> **About this exercise**
Your task is to find every line of the data that holds the string "menu" and copy it.

---

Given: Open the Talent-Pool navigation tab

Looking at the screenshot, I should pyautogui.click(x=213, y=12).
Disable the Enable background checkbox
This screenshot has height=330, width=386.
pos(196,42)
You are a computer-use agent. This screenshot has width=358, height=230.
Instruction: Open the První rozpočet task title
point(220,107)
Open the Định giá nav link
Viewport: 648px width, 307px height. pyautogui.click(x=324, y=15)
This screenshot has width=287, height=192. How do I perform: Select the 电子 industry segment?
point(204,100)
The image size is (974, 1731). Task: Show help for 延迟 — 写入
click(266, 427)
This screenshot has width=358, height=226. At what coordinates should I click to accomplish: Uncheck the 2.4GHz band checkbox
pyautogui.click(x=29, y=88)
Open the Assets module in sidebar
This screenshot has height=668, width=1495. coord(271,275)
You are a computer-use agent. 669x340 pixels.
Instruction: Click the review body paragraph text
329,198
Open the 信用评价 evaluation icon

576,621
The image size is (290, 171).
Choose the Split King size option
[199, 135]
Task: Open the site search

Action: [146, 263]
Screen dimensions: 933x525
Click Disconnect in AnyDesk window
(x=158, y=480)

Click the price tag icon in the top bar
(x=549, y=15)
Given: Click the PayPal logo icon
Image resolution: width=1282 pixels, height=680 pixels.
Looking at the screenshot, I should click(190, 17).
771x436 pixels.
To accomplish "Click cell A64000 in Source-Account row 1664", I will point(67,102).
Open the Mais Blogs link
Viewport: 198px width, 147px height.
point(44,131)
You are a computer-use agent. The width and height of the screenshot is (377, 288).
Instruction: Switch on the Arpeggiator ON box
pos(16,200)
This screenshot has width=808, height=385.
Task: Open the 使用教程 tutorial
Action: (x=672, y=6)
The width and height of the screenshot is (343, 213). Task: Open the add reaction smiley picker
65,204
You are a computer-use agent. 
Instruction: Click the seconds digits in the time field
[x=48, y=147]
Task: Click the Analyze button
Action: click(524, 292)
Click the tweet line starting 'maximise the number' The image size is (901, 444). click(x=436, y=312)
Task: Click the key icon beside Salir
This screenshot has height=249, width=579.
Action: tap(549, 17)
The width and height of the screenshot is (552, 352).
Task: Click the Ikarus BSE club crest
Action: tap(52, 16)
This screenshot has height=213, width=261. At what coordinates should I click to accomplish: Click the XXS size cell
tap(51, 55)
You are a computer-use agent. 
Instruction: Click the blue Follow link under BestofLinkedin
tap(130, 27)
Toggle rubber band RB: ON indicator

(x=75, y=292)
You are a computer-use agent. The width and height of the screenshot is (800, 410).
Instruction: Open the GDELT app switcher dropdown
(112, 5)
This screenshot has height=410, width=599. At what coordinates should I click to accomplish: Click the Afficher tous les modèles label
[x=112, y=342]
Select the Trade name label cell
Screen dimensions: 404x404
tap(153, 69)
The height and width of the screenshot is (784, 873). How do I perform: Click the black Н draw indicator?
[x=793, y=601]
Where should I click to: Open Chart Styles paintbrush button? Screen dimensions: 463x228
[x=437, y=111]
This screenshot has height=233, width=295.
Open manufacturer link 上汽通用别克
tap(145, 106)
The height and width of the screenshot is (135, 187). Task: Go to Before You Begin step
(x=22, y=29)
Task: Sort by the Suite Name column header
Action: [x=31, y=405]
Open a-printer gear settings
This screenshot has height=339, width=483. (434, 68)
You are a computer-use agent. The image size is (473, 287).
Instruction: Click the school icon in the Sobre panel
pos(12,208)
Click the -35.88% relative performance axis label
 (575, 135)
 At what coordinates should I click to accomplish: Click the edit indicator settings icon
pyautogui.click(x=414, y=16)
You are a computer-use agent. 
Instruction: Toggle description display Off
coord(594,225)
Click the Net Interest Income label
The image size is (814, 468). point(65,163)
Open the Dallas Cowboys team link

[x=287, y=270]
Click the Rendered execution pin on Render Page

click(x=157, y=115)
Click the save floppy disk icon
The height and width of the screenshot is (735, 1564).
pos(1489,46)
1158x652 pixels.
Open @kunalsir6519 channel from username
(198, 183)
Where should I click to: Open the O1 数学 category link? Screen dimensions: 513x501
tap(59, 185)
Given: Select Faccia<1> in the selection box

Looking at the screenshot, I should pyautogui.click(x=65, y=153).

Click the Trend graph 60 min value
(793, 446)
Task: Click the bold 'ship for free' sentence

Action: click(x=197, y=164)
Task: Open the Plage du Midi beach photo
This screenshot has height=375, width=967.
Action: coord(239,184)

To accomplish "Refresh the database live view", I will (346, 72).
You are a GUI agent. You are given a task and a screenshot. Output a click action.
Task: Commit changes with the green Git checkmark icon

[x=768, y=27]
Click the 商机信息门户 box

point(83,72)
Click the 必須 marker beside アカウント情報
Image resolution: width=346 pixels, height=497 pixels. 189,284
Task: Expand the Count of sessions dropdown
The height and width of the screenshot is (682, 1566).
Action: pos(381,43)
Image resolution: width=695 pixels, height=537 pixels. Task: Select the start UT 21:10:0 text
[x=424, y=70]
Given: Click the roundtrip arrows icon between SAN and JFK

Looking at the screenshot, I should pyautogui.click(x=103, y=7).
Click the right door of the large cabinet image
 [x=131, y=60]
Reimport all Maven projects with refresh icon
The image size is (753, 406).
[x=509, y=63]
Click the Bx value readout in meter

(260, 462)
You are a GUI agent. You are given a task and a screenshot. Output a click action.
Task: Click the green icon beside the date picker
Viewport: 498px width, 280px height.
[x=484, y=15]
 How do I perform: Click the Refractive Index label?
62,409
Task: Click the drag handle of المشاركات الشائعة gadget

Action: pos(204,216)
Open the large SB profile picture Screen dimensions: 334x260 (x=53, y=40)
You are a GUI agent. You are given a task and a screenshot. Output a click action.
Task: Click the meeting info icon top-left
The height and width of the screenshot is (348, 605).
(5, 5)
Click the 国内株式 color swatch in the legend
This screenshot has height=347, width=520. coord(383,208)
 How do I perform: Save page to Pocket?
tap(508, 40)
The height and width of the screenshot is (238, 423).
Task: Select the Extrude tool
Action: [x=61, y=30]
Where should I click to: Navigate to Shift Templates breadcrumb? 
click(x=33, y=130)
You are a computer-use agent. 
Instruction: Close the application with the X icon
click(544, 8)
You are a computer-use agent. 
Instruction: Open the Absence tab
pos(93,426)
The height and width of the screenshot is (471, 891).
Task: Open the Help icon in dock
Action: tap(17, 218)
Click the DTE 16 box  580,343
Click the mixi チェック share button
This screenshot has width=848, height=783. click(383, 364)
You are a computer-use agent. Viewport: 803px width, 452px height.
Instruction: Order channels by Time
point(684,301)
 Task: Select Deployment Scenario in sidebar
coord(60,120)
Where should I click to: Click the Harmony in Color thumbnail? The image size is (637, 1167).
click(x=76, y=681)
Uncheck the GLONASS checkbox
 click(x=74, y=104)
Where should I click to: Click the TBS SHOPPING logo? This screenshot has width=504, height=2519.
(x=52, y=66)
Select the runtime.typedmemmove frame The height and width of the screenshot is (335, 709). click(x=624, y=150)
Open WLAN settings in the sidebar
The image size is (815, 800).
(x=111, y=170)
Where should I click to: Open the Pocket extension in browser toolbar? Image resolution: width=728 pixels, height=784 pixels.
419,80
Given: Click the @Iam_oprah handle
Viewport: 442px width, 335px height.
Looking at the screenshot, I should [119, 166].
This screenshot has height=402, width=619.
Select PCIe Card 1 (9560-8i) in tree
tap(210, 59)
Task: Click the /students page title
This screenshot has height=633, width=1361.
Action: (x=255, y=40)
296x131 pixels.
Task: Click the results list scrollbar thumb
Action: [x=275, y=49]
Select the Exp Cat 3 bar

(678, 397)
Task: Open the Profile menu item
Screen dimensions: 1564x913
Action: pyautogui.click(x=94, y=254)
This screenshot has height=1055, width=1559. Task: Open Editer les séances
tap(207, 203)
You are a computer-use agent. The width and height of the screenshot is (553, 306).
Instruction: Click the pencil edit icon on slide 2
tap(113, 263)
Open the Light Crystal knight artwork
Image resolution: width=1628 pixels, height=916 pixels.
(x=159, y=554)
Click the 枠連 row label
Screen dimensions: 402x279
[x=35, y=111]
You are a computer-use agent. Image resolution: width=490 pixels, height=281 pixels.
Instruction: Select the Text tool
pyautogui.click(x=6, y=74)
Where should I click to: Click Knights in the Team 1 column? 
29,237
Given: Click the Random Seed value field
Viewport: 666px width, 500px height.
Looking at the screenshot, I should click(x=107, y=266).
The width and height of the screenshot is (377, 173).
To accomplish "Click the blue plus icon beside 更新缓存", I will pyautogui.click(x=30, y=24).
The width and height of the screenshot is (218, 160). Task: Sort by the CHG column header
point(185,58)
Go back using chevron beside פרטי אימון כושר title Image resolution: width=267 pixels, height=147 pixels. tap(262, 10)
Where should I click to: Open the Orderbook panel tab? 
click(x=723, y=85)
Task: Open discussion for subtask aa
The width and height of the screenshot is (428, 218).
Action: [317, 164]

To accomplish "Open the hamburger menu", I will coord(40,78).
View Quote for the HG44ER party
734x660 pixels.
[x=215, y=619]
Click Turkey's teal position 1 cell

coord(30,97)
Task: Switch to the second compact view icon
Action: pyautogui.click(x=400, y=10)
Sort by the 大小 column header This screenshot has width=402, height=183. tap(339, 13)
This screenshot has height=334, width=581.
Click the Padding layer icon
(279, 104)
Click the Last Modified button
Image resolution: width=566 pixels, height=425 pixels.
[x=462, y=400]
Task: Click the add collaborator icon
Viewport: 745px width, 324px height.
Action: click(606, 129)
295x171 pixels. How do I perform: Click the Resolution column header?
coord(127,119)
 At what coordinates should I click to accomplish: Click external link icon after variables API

---

> **Worked solution**
Task: Open the Profile menu item
To accomplish "Open the hamburger menu", I will coord(40,78).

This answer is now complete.